> [TEXTO APRESENTADO]:
◆ ◆ ◆ ◆
1.Mais um atentado no coração da Europa: desta feita, em Berlim, nos tradicionais (e belíssimos) mercados de Natal. Para nós, este atentado constitui um choque redobrado na medida, em que há poucos dias, estivemos precisamente no local em que ocorreu mais um acto de cobardia miserável e de desumanidade intolerável. O que significa que o terrorismo não é contra a Alemanha, não é contra a França, não é contra a Bélgica: o terrorismo é contra todos nós.
É contra a humanidade. Nem se perca tempo a discutir se o terrorismo poderá ou não chegar a Portugal. O terrorismo também visa Portugal, nem que seja pela circunstância de querer atacar os valores em que acreditamos enquanto comunidade política: os valores da democracia, da liberdade e da tolerância. O valor supremo da dignidade da pessoa humana.
◆ ◆ ◆ ◆
> [EXCERTO DE DADOS]:
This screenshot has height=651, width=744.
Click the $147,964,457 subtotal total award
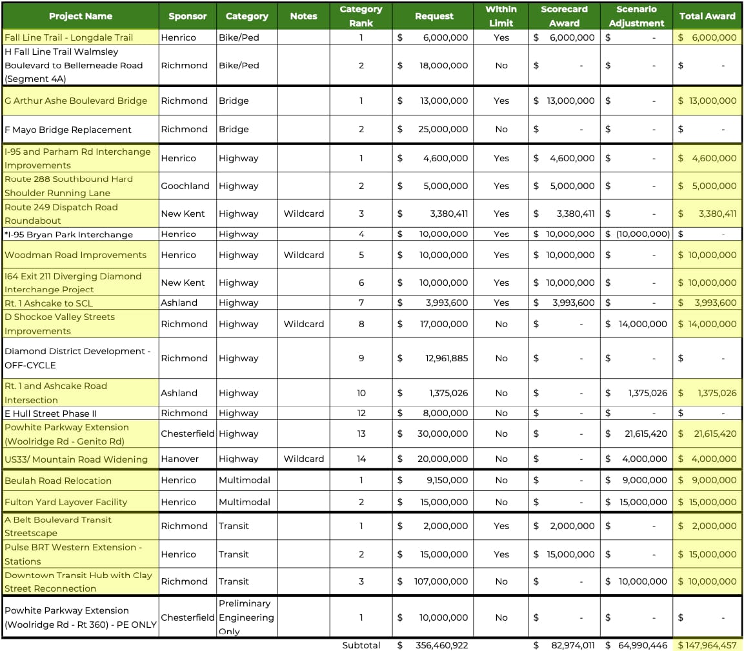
◆ ◆ ◆ ◆
> [TAREFA 1]: Enumere todos os países mencionados pelo nome no texto apresentado.
> [TAREFA 2]:
Responda, com base no texto apresentado:
(a) Em que cidade e em que local ocorreu o atentado?
(b) Quais são os três valores em que, segundo o texto, se acredita enquanto comunidade política?
(c) Que valor é designado como supremo?

> [RESPOSTA 1]: Alemanha, França, Bélgica, Portugal

> [RESPOSTA 2]:
(a) Em Berlim, nos mercados de Natal.
(b) A democracia, a liberdade e a tolerância.
(c) A dignidade da pessoa humana.